Scientific classification
- Kingdom: Plantae
- Clade: Tracheophytes
- Clade: Angiosperms
- Clade: Eudicots
- Clade: Rosids
- Order: Fabales
- Family: Fabaceae
- Subfamily: Faboideae
- Genus: Jacksonia
- Species: J. rupestris
- Binomial name: Jacksonia rupestris Chappill

= Jacksonia rupestris =

- Genus: Jacksonia (plant)
- Species: rupestris
- Authority: Chappill

Species of legume

Jacksonia rupestris is a species of flowering plant in the family Fabaceae and is endemic to the north of Western Australia. It is a dense, sprawling, spindly shrub with greyish-green branches, the leaves reduced to reddish-brown, egg-shaped scales, bright yellow flowers with red-brown on the outside, and borne on short side-branches, and membranous, narrowly elliptic pods.

==Description==
Jacksonia rupestris is a dense, sprawling, spindly shrub that typically grows up to 10–30 cm high and 1.0–1.5 m wide. It has greyish-green branches, its leaves reduced to egg-shaped, reddish-brown scales, 0.9–2.3 mm long and 0.6–1.2 mm wide. The flowers are borne on short side-branches on a pedicel 1.0–2.4 mm long, with broadly egg-shaped bracteoles 1.2–2.1 mm long and 0.6–0.7 mm wide. The floral tube is 0.7–1.2 mm long and the sepals are membranous, with lobes 5.3–7.2 mm long, 0.9–1.8 mm wide and fused for 0.2–0.6 mm. The petals are bright yellow with reddish-brown veins on the outside, the standard petal 4.0–5.8 mm long and 5.0–6.6 mm deep, the wings 4.0–4.6 mm long, and the keel 4.5–5.0 mm long. The stamens have greenish-yellow filaments, 1.6–5.2 mm long. Flowering occurs from May to August, and the fruit is a membranous, densely hairy, narrowly elliptic pod 9.3–11 mm long and 4.5–5.0 mm wide.

==Taxonomy==
Jacksonia rupestris was first formally described in 2007 by Jennifer Anne Chappill in Australian Systematic Botany from specimens collected on a sandstone escarpment, south of the track to Walcott Inlet in 1992. The specific epithet (rupestris) means 'rocky'.

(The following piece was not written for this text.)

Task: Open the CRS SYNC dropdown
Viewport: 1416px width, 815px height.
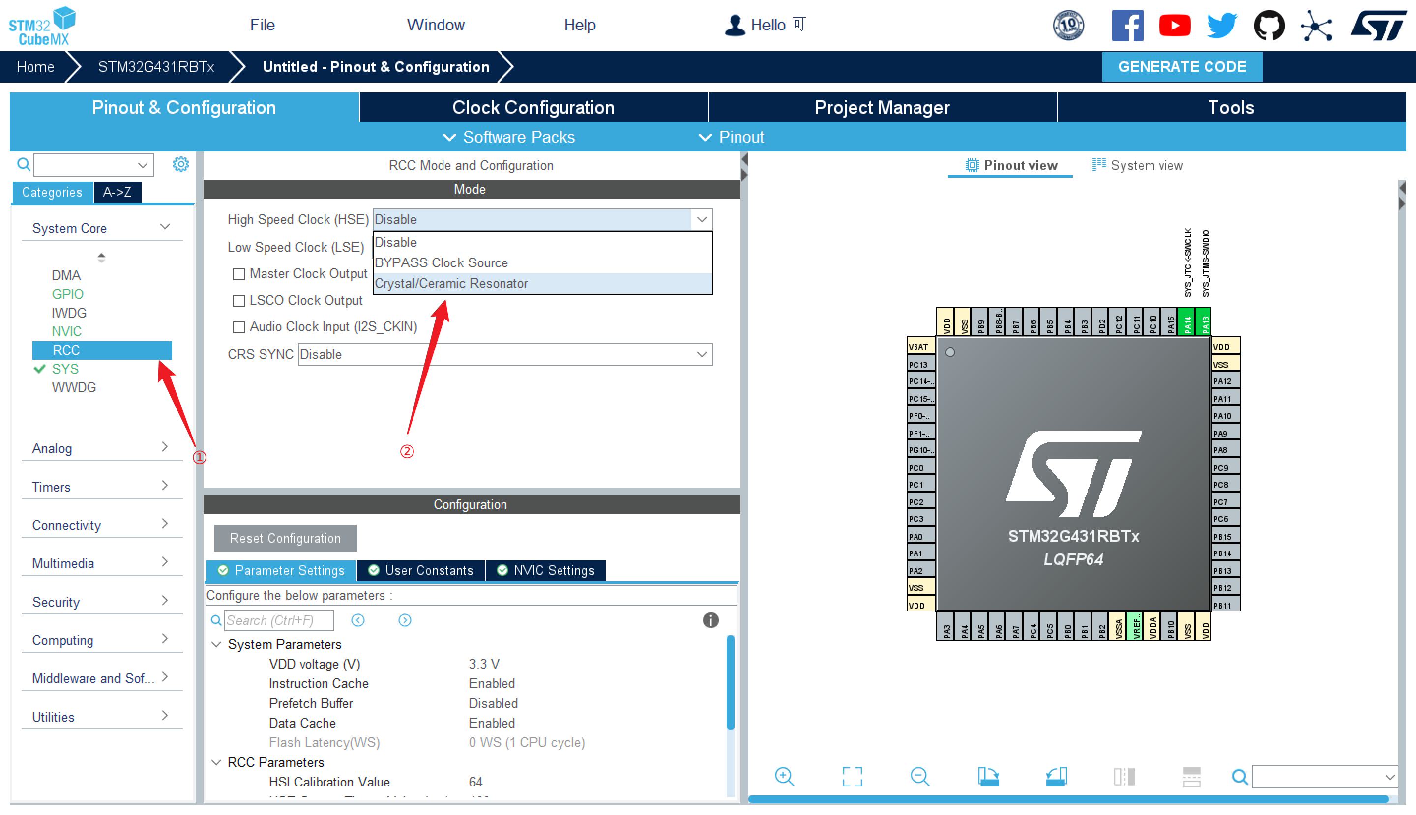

==Distribution and habitat==
This species of Jacksonia grows in woodland on sand in rocky ground near the Calder and Prince Regent Rivers, in the Northern Kimberley bioregion of northern Western Australia.

==Conservation status==
Jacksonia rupestris is listed as "not threatened" by the Western Australian Government Department of Biodiversity, Conservation and Attractions.